As we pointed out in the release, this higher EPS guidance includes the additional $35 million in marketing spending, which equates to $0.20 per share.
I referenced earlier the increase in our cash flow guidance.
Given our expectation for another very strong year of cash flow generation, we will consider adding to our current 3 million share re-purchase commitment, of course, we're continuing to look at a variety of acquisitions, particularly in the Outdoor and Action Sports areas.
Valuations still a appear a bit challenging, but we're hopeful that we will see some easing over the coming months.
So in summary, we were obviously really pleased with our first quarter, and we are particularly excited about the improving revenue comparisons and the significantly stronger gross margin trends that we've been seeing since the fourth quarter of last year.
And we know that our investments will not only contribute to our 2010 bottom line, but also put us in an even stronger competitive position going forward.
Eric?
- Chairman & CEO
Thanks Bob.
Now let's hear from Karl Heinz Salsburger, President of our International business.
- President of VF International
Thank you Eric.
Just to remind the group, my comments will cover our International businesses in Europe, th Middle East and Asia, the markets for which I have responsibility.
We had a very good first quarter, with solid revenue growth in many brands in Europe, particularly in the North Face and Vans.
In addition, as noted in today's release, a highlight of the quarter was the 31% revenue increase in Asia.
We were especially pleased by the very healthy improvement in profitability in the quarter.
Gross margins rose significantly with a substantial turnaround in the profitability of our European jeans business.
We also achieved strong increases in the operating margin of our Outdoor and Action Sports business in Europe.
The direct to consumer businesses of the North Face, Vans and Napapijri are off to a very strong start, with double digit comp store increases and significantly improved profitability in each during the first quarter.
We are also expecting the direct to consumer business for 7 For All Mankind to the opening of a combined total of over fifteen owned and partnership retail stores in key European cities this year.
For Napapijri, we expect to open twenty partnership stores.
In our past calls we've talk a fair amount about our jeans -- our European jeans business, which continues to be our most challenging business.
The good news is that conditions continue to stabilize, and as I mentioned previously, profitability has improved significantly.
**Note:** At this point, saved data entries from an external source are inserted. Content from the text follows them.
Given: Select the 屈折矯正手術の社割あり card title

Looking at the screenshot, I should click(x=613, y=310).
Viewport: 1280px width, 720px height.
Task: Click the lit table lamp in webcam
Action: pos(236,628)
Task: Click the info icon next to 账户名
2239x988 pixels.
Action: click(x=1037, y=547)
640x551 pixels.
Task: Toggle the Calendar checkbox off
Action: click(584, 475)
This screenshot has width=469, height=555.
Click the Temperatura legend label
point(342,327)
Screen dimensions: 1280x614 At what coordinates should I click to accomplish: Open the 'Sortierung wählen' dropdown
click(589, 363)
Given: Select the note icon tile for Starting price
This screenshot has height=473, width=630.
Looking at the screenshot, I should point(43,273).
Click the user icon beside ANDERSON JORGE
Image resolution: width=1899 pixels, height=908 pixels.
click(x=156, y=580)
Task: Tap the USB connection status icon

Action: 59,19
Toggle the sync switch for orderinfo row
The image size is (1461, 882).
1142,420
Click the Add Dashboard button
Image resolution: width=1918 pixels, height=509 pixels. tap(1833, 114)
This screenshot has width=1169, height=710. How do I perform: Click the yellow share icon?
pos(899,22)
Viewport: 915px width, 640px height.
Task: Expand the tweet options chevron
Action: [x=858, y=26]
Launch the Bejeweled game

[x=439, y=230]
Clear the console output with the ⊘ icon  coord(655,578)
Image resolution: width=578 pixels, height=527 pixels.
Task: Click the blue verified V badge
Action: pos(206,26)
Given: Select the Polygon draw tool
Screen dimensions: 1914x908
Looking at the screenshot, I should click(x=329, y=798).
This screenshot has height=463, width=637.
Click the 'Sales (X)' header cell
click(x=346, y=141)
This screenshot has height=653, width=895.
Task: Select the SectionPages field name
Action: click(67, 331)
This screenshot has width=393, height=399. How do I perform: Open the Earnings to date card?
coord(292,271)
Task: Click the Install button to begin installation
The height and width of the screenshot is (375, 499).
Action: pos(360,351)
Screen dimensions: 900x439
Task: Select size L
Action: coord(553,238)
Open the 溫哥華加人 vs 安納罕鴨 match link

In fact, gross margins in our European jeans business increased by over 700 basis points in the first quarter, and are now approaching those in our Outdoor business.
In Asia, revenues in China, by far our largest market were up 46% in the quarter due to organic growth, distribution expansion, and in part, to the timing of seasonal shipments that benefited the quarter.
Looking ahead, our full winter bookings are up sharply with double digit increases in most of our Outdoor and Action Sports and Sportswear brands in both Europe an Asia.
In fact, in Europe, the North Face and Vans brand bookings are up 25% and 20% respectively, which points to another very strong year for two of our largest brands.
We're also seeing very strong growth in the bookings for both Napapijri and Kipling.
In Asia, we are seeing similar strength in bookings for the North Face, while our Vans bookings are nearly double those of the prior year.
Our Lee brand also continues to show good momentum with bookings in Asia up 30%.
As you heard today, we're targeting additional marketing investments in both Europe and Asia and we've raised our revenue growth target for Asia to 25%.
During 2010 we will aggressively roll out new distribution in China, with a targeted 40% increase in door count by year-end to a total of 1,400 doors.
In summary, with one quarter of the year behind us, we are looking forward to a very good year in 2010, with substantial growth in nearly all our key brands, backed by specific investments to further strengthen our brands across key geographies.
- Chairman & CEO
Thank you, Karl Heinz.
That concludes our prepared comments.
With that, we'd love to open the call to take any questions that you have.
Operator
Thank you.
The question and answer session will be conducted electronically.
(Operator Instructions) We'll first hear from Jeff Klinefelter of Piper Jaffray.
- Chairman & CEO
Good morning Jeff.
- Analyst
Good morning.
Congratulations, everyone.
It's a a great quarter and off to a great year.
- Chairman & CEO
Thank you.
- Analyst
So first off, maybe Karl Heinz, touching a little bit more detail in International.
You know, it's impressive not only performance, but bookings in the second half and I think Europe in particular might be surprising on a general level just given the volatility in some of those markets.
Could you give a little bit more color on where in Europe you're seeing particular strength?
Are there any areas that continue to be challenging, you know, in term of specific countries?
Just to give a little more color.
And then on China, I know that it's far more of a distributor based system, and the upside, is that coming from regions of China particular?
Or is it pretty consistent across all regions and it's just distributors taking up product at a faster rate than you anticipated?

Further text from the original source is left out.